À l’opposé de la prophétie, la lumière de la sagesse, la lumière de la Thora, n’a pas la puissance des éclairs et des explosions. C’est une lumière douce et modeste, mais c’est une lumière permanente. Elle est faite pour celui qui médite la Thora jour et nuit :

Médite ton amour pour elle sans cesse !  [Proverbes 5, 19]

Pour lui, la lumière de la Thora est tendre, douce et éternelle, dans toutes les situations.

La prophétie est donc plus élevée et plus sublime, mais elle n’est pas continue. Quant à la Thora des sages, c’est un dévoilement divin de niveau inférieur, mais continu.

6.2. Connaissance intellectuelle globale et vision personnelle subjective

Il est dit dans le Zohar que ceux qui consacrent leurs efforts à la Thora se tiennent en-haut, dans un endroit qui s’appelle ‘Tiféret’ [=’magnificence’], et que les prophètes se trouvent en-bas, dans un endroit qui s’appelle ‘Netsah vé-Hod’ [=’éternité et splendeur’]. Par conséquent, ceux qui consacrent leurs efforts à la Thora ont l’avantage sur les prophètes, ils leur sont supérieurs [Zohar parachat Tsav 35, 1]. Comment pouvons-nous comprendre que les sages sont supérieurs aux prophètes ? – C’est que les prophètes parlent de ce qu’ils ont vu et rencontré dans leur réalité à eux, alors que les sages ne suivent pas leur démarche personnelle, mais celle de la Thora de Moché notre maître, en s’appuyant sur ses enseignements. C’est pourquoi ils ont une approche plus globale, et ils sont plus grands.

À quoi la chose ressemble-t-elle ? À un astronaute qui s’est posé sur la lune, et qui nous raconte de là-bas ce que voient ses yeux de la réalité à laquelle il est confronté. Alors vient un autre homme qui n’a jamais été là-haut, et qui lui aussi nous raconte dans les moindres détails ce qui se trouve sur la lune. D’où le sait-il ? Il a un livre d’astronomie. Avec l’aide du livre, il sait des choses que l’astronaute ne peut pas voir. Et à partir de ce qu’il a appris dans les livres, ce savant pourra dire aussi ce qui se passe sur le soleil, là où aucun astronaute ne pourra jamais aller.
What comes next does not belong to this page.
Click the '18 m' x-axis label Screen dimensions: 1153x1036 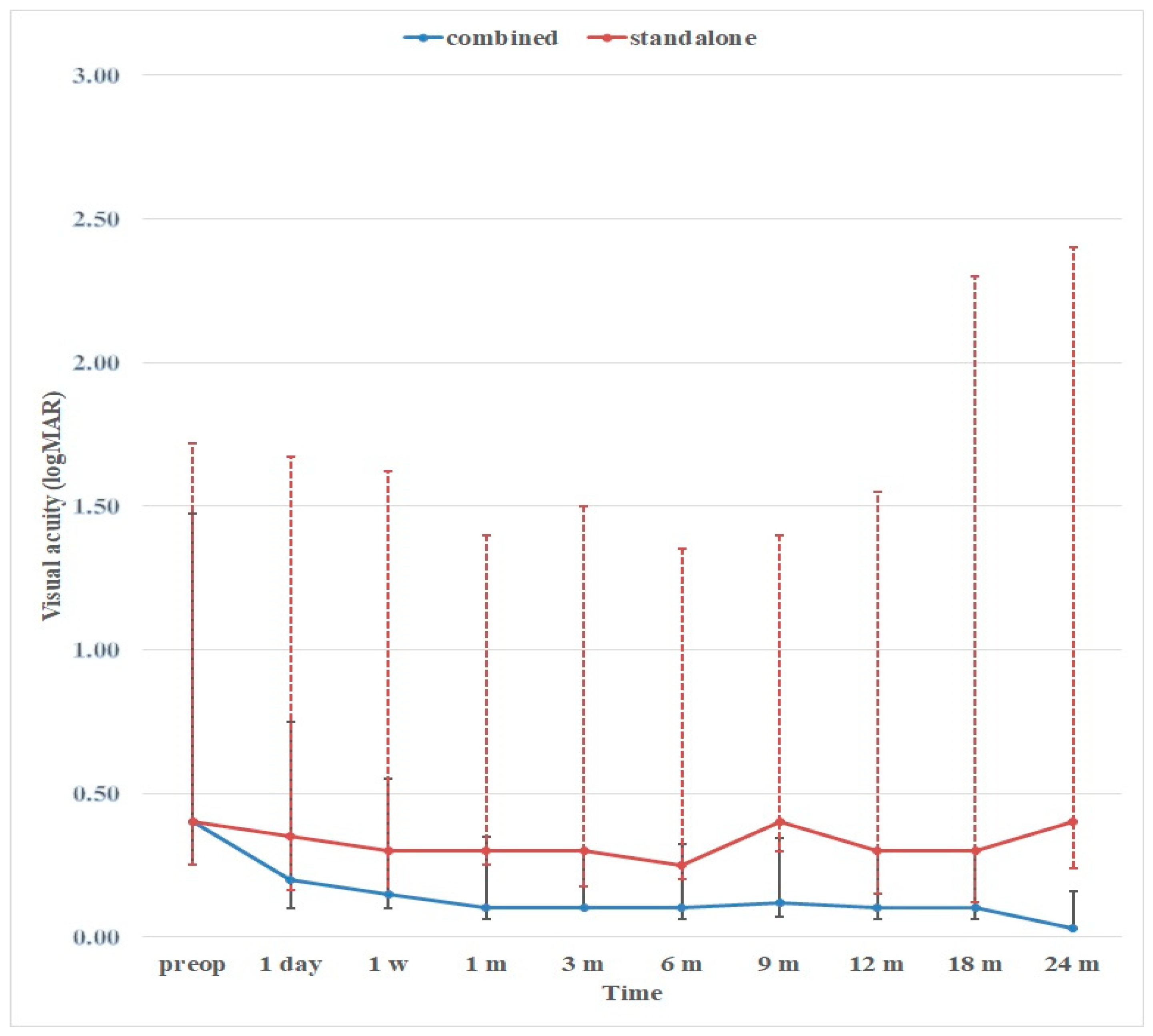coord(975,964)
Le prophète a été dans des régions spirituelles que le sage n’a jamais fréquentées. Mais le sage connaît des lieux et arrive à des connaissances que le prophète ne peut pas atteindre [Zohar, parachat Tsav 35, 1 ; Maharal, Discours de Chabbat Chouva p.4 ; Guevourot Hachem, Introduction 1 ; Tiféret Israël chap.57].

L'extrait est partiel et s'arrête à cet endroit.